■ À FAIRE:
- A) Expliquez, en une à trois phrases, pourquoi la critique de Casting sauvage juge lent le tempo de narration du roman.
- B) Recopiez mot pour mot, s'il vous plaît, le passage de la critique de Casting sauvage qui va de « La plume d’Hubert » jusqu'à « gémissement de souffrance. » inclus.

L’auteur nous fait découvrir Paris et ses multiples visages :

Paris, la belle

Paris, en sang

Paris, la victime d’attentats

Paris, ville des solitaires

Paris, point de rencontre des gens condamnés à l’exil

Paris, l’insensible à la souffrance humaine

Paris foisonne de ces hordes de gosses délaissés, orphelins et bannis plus ou moins drogués au Valium et aux vapeurs de colle ; […] À Paris, une portée de chatons à l’abandon trouve bien plus de compassion (Page 42).

Damya n’est pas la seule à exposer sa vie et ses vicissitudes. Il y a également l’histoire de Matheo Lothar, un sculpteur qui noie son chagrin dans l’alcool, seul sur sa péniche amarrée près du pont de la Tournelle, là où son amour s’est jeté dans la Seine. Il va permettre à Damya d’éviter de commettre l’irréparable. La rencontrer lui permettra d’arrêter de vivre dans le passé.

Hubert Haddad montre dans Casting Sauvage la fragilité de l’Homme à l’état brut. C’est l’histoire des amputés de Paris : des hommes et des femmes privés de l’amour de leur vie, de leur confort, leur rêve, leur dignité humaine.

La plume d’Hubert Haddad est délicate, élégante, poétique. Le vocabulaire employé est mélancolique à souhait. Le tempo de narration est lent. Pourquoi courir ? Il y a tant de choses à admirer, à écouter à Paris. Hubert Haddad nous invite à être attentifs à chaque bruit de Paris, instant de joie ou gémissement de souffrance.

Casting sauvage est un roman d’une grande finesse et humanité qui aborde des sujets profonds et d’actualité : les réfugiés, les attentats, les pauvres de Paris. Il interroge, invite à porter un regard bienveillant sur les humains qui nous entourent. C’est le roman idéal pour les humanistes, les amoureux de Paris et des belles lettres.

■ CONTENU DES DONNÉES:
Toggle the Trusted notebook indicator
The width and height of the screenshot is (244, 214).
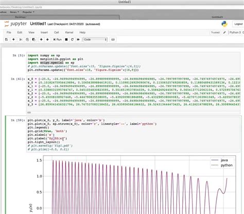pos(215,32)
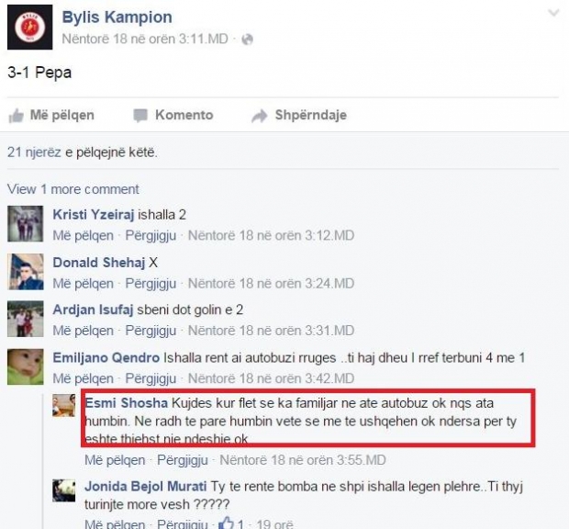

■ RÉPONSES DANS L'ORDRE:
- A) Le tempo est lent parce qu'il n'y a aucune raison de courir : il y a tant de choses à admirer et à écouter à Paris. Hubert Haddad invite ainsi le lecteur à être attentif à chaque bruit de la ville, qu'il s'agisse d'un instant de joie ou d'un gémissement de souffrance.

- B)
La plume d’Hubert Haddad est délicate, élégante, poétique. Le vocabulaire employé est mélancolique à souhait. Le tempo de narration est lent. Pourquoi courir ? Il y a tant de choses à admirer, à écouter à Paris. Hubert Haddad nous invite à être attentifs à chaque bruit de Paris, instant de joie ou gémissement de souffrance.